One of the most important benefits of contactless payment is that it’s safer – not only because it stops us picking up germs left by all the people who’ve used a PIN pad before us, but also in terms of security. It’s not generally realised that contactless payment has the same protection as chip and PIN. In fact, contactless cards and devices have multiple layers of security embedded in them to protect you against fraud. Data encryption protects sensitive information and stops hackers getting their hands on your details. Although there is information that anyone can see on the outside of the card, it’s not much use to a fraudster and couldn’t be used to clone the card. What’s more, contactless payment only works when a device is within a few centimetres of the terminal, making it nigh on impossible for details to be intercepted.

2.  It saves time

It’s obviously quicker to tap a card on a terminal than to tap in your four-digit PIN when prompted, press enter and wait for it to be approved. In fact, it’s estimated that contactless payments work twice as fast as normal cards. Of course this has a knock-on effect that speeds up the whole shopping process. It reduces the length of queues in supermarkets, for example. Likewise, anyone who travels by tube or train knows how much quicker it is to tap your credit card at the gateline to go through. Tickets hold you up, and so does the person in front of you whose ticket doesn’t work and who stands there waiting for help – usually when you’re 10 minutes late for a meeting. (Remember those days?)
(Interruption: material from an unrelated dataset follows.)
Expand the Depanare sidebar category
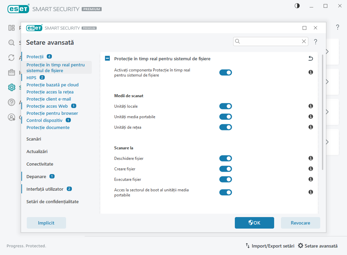This screenshot has height=255, width=347. (x=36, y=176)
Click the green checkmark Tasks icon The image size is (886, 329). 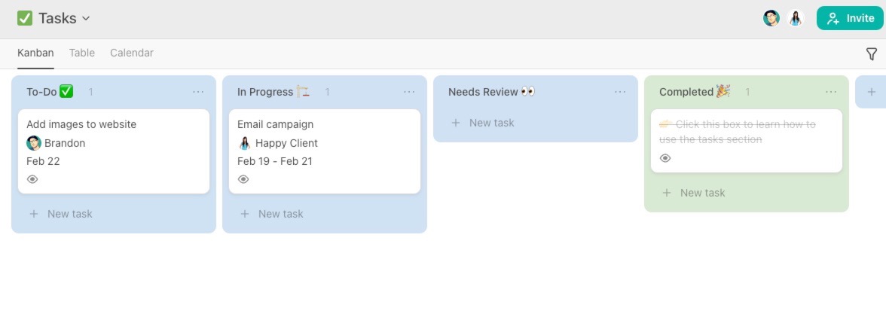pos(25,18)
3.  It’s easy to use abroad

There are different card limits in different countries (it’s normally €25 in France, for example). But where retailers offer contactless payment – the icon for this is the same across the world – you can tap and pay quickly and without fuss. And without having to use your GCSE French or Spanish to explain that you’ve put in the wrong PIN by mistake.

4.  It can be used on lots of devices

One of the most exciting benefits of contactless payment is that its Near Field Communication (NFC) chip technology can be built into all kinds of devices, enabling them to make payments. So, it’s not just contactless cards we’re talking about. Smartphones, tablets, watches and key fobs can also be used. And vehicles can make foreign motorway toll payments automatically using the technology. Believe it or not, it is even possible to implant NFC chips in people.

5.  It’s cheaper for retailers

There are some benefits of contactless payment for retailers, too. If they accept contactless payment, they don’t have to pay extra fees on the payments to the credit card companies. They only have to install the right card readers. The fact that the process is quicker can also free up till staff to work elsewhere in the store: another cost benefit for retailers. Of course anything that keeps costs down helps keep prices lower too.

What are the ‘cons’?

We’ve looked at the benefits of contactless payment, and it’s worth checking out the best contactless payment methods for you. But there are a few minor ‘cons’. Firstly, there’s a low limit to contactless payments, so they can’t be used for bigger purchases. Secondly, it’s not a good idea to pay using the card still in your wallet. There will probably be other cards in there, and the machine might not recognise the correct one. Thirdly, not all places accept contactless payments yet, although the majority now do. So, don’t forget your PIN!